As can be seen from Figure 16, the increase in the amount of lateral etching at a processing time of 2 s is very small and negligible. In contrast, the change in lateral etch volume is more pronounced for the micropits processed at 1 s. The value of the height of the isolated peak at the bottom of the micropits processed at 2 s is much smaller, and the islanding effect is weaker.

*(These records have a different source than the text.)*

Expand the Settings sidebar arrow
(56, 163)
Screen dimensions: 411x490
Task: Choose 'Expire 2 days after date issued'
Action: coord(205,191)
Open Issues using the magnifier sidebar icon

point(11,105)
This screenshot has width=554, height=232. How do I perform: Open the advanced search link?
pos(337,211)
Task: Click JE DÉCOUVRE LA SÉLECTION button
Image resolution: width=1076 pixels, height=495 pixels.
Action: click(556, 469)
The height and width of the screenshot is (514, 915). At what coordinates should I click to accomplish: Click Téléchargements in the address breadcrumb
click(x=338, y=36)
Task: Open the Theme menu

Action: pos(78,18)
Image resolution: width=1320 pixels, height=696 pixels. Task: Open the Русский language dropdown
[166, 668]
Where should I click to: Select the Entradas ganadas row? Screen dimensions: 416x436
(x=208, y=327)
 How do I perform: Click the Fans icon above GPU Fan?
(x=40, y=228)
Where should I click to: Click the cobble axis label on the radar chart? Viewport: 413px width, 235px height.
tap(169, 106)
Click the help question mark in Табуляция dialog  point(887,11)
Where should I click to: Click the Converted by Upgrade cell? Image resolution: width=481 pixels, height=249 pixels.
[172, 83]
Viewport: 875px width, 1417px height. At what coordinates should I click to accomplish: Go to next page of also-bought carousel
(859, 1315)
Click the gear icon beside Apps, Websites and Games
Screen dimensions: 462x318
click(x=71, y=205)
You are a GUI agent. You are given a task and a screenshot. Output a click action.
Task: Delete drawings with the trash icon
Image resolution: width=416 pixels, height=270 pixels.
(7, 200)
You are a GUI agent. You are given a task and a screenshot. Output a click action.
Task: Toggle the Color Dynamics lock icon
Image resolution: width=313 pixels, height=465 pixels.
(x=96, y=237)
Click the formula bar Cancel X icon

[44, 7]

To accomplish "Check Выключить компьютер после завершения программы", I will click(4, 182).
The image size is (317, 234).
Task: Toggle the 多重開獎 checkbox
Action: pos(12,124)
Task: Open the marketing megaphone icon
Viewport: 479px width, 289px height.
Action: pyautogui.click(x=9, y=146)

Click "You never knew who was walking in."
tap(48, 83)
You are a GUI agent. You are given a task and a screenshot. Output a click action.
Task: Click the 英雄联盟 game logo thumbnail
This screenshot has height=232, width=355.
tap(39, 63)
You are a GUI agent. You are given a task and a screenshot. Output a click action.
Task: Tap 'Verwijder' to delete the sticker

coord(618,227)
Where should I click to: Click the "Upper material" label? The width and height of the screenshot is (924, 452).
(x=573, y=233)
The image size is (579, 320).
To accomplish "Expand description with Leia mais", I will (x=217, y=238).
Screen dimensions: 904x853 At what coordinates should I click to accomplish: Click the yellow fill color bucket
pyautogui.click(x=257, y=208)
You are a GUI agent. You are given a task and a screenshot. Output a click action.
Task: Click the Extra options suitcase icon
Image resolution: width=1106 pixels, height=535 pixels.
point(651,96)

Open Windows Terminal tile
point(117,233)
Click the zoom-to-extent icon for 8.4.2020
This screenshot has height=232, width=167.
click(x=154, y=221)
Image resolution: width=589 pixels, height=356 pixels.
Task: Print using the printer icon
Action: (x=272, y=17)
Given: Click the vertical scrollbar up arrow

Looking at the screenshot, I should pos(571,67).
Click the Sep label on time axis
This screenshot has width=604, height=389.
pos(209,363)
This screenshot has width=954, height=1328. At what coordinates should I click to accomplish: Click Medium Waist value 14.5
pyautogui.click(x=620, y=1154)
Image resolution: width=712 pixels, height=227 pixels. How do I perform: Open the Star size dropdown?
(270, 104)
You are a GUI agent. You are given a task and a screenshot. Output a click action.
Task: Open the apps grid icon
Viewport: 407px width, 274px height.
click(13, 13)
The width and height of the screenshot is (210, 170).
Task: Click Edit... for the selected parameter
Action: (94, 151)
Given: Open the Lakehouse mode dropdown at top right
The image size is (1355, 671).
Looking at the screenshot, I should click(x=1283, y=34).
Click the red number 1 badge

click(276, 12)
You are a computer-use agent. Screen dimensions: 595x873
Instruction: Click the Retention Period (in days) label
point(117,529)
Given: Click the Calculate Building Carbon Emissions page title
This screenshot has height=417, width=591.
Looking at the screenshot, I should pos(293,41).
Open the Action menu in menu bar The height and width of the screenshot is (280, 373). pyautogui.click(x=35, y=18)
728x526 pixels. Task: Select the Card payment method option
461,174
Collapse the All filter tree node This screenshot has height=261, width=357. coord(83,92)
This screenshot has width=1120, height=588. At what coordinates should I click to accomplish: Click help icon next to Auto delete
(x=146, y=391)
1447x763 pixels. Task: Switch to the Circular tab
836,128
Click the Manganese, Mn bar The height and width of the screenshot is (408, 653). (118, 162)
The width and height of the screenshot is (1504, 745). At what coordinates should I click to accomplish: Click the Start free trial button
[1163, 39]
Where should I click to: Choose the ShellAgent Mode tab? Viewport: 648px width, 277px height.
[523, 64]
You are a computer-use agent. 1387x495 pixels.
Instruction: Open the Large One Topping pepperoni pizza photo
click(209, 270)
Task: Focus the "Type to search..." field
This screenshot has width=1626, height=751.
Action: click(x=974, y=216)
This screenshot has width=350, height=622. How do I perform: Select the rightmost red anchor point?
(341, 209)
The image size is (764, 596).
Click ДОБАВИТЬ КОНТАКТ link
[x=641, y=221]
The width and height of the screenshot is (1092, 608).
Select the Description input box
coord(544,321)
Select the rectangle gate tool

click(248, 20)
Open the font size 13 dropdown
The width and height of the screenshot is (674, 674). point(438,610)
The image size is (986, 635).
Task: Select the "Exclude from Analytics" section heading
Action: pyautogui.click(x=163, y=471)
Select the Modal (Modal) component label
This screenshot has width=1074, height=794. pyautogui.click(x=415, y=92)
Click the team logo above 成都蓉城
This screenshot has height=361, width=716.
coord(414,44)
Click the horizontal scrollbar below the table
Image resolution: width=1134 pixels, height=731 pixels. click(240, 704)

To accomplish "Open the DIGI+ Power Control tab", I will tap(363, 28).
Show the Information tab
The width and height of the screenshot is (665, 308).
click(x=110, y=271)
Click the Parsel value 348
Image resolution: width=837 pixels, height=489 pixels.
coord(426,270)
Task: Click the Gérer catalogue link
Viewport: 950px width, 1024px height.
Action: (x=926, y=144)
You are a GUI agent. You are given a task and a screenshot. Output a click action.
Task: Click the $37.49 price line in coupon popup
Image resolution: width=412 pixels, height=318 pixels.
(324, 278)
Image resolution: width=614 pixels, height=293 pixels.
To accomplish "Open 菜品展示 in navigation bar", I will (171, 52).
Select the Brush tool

After the experimental study, under the conditions of a pulse voltage of 100 V, a machining gap of 0.5 mm, and a machining time of 2 s, the jet electrolytic machining of array micropits shows a better machining rate and machining quality. The experimental results are shown in Figure 17.

From Figure 17, it can be seen that the pit arrays machined by the optimal parameter combination have a regular shape and good surface quality.

5. Conclusions

In this paper, we use jet electrolytic processing technology to experimentally study the surface microtexture of medical materials, optimize the process of preparing high-precision medical devices with this technology, and summarize the following conclusions.

(1)

Based on COMSOL software, the electric field simulation model with different processing parameters (pulse voltage, processing gap, and processing time) is constructed, and the results show that increasing the pulse voltage, decreasing the processing gap, and prolonging the processing time can improve the electrolytic machining speed.

(2)

The contribution of 125 V pulse voltage to the depth of the micropits increased by 77.96% over 50 V, the contribution to the diameter increased by 14.67%, and the height of the island decreased by 59.26%. Increasing the pulse voltage, the micropits still maintain a more regular shape. The machining efficiency and quality of machining is better with higher voltage.

(3)

The contribution of 1 mm machining clearance to the depths of micropits decreases them by 23.91%, the contribution to the diameter increases by 7.91%, and the island height decreases by 50.00% compared with that of 0.5 mm. A reasonable reduction in the machining gap can attenuate the islanding effect and improve the micropits’ circular replication accuracy.

(4)

The contribution of 3 s machining time to depth increased it by 27.69%, width by 14.29%, and silo height by 64.29% compared with 1 s. Extending the machining time improves the quality of machining.